The council decided to move forward with a separate mayoral election but declined to approve other changes. Council members said they are not in favor of making two significant changes to municipal elections at the same time.

To change the process of the municipal election, council members can either vote on the issue themselves or put the questions to voters in a referendum.

City Attorney Graham Corriher said the council would have a tight deadline if the question is on the 2019 municipal ballot and that the council would need to make a decision by Aug. 20.

The council can also put the question on future ballots, including the March primary ballot or the November 2020 general election ballot.

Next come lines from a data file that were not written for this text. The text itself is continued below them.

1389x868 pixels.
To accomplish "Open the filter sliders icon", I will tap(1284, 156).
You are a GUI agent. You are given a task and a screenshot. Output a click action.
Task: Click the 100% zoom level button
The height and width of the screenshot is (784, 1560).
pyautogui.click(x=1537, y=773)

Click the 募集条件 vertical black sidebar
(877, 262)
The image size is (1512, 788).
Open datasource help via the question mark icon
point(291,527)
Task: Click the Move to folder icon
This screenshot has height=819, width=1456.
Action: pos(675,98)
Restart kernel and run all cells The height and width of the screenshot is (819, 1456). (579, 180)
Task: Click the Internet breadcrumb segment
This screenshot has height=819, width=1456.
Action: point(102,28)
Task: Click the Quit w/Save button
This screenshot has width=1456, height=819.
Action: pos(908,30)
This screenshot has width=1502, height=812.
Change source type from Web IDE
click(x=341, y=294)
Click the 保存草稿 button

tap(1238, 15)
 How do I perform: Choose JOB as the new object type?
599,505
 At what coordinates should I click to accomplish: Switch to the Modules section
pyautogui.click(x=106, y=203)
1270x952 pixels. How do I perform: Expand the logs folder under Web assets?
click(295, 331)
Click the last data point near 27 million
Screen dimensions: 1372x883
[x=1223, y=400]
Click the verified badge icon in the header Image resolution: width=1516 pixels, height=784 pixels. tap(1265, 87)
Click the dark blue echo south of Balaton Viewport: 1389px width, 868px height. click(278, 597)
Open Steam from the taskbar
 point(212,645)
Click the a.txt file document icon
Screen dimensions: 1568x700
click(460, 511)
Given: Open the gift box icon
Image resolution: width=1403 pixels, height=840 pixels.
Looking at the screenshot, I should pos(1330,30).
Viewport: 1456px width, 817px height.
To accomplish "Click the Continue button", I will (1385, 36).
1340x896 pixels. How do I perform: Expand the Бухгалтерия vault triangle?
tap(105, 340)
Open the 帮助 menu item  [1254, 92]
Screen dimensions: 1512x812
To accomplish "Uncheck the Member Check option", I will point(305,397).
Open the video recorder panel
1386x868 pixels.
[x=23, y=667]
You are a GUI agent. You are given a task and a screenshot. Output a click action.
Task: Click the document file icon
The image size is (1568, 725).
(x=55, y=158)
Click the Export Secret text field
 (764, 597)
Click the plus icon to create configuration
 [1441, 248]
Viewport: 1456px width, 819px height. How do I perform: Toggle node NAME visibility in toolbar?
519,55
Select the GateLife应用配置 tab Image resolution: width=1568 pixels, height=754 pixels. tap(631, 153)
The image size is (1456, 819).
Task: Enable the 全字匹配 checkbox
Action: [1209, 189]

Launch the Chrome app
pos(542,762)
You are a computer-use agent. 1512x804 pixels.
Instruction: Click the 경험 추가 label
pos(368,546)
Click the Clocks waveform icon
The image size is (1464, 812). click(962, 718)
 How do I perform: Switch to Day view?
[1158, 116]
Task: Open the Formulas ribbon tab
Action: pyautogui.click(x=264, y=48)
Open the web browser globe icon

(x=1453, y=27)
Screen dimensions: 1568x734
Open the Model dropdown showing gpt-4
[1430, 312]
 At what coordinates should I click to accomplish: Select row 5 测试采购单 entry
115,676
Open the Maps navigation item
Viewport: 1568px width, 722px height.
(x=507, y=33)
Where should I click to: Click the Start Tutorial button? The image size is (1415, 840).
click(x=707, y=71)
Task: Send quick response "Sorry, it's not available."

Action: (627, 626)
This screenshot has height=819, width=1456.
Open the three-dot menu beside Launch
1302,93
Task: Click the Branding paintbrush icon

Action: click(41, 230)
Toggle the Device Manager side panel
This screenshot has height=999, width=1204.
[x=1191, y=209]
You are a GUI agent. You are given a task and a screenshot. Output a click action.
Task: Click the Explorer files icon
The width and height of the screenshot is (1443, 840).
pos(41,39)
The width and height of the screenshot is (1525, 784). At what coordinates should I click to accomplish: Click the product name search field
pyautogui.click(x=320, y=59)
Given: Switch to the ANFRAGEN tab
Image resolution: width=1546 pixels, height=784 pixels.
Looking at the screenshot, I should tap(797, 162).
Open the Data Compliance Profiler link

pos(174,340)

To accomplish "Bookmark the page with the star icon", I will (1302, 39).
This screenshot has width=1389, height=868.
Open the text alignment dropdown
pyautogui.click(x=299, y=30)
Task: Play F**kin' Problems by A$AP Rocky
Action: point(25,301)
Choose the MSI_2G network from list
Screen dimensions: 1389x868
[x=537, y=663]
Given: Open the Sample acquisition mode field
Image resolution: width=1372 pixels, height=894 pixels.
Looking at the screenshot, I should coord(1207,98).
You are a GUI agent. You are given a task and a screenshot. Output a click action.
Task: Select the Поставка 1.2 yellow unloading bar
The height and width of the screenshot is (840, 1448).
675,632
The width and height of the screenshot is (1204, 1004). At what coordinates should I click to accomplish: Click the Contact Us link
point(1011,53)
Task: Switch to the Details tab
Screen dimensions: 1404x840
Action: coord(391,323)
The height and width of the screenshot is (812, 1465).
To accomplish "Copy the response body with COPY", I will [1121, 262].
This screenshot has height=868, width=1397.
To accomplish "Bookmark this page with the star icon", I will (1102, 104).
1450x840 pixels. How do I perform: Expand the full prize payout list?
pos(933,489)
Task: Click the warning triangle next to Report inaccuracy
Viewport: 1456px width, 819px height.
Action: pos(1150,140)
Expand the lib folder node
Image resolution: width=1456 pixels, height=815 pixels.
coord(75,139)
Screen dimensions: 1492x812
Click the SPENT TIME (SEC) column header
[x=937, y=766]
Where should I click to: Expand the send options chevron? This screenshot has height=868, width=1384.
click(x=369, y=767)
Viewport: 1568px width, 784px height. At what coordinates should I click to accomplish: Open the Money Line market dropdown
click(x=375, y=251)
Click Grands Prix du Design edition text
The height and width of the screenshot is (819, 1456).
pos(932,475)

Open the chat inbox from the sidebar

No change would affect November’s municipal election. 

In other business:

• The council will continue a public hearing about the Empire Hotel redevelopment project that began July 16. After closing the hearing, the council will consider a resolution to appropriate money once construction moves forward. There would be no impact on the fiscal year 2020 budget.

• Pete Teague, of Livingstone College, and Post will present a proposal to establish a temporary advisory committee on economic development.

• Police Chief Jerry Stokes will give an update on crime and police staffing.

• The council will choose how to evaluate five applications for a Downtown Revitalization Incentive Grant.

• The council will appoint a member of the Housing Advocacy Commission and the Tree Board. 

• Mayor Al Heggins will present a proclamation on National Night Out, to be observed Tuesday.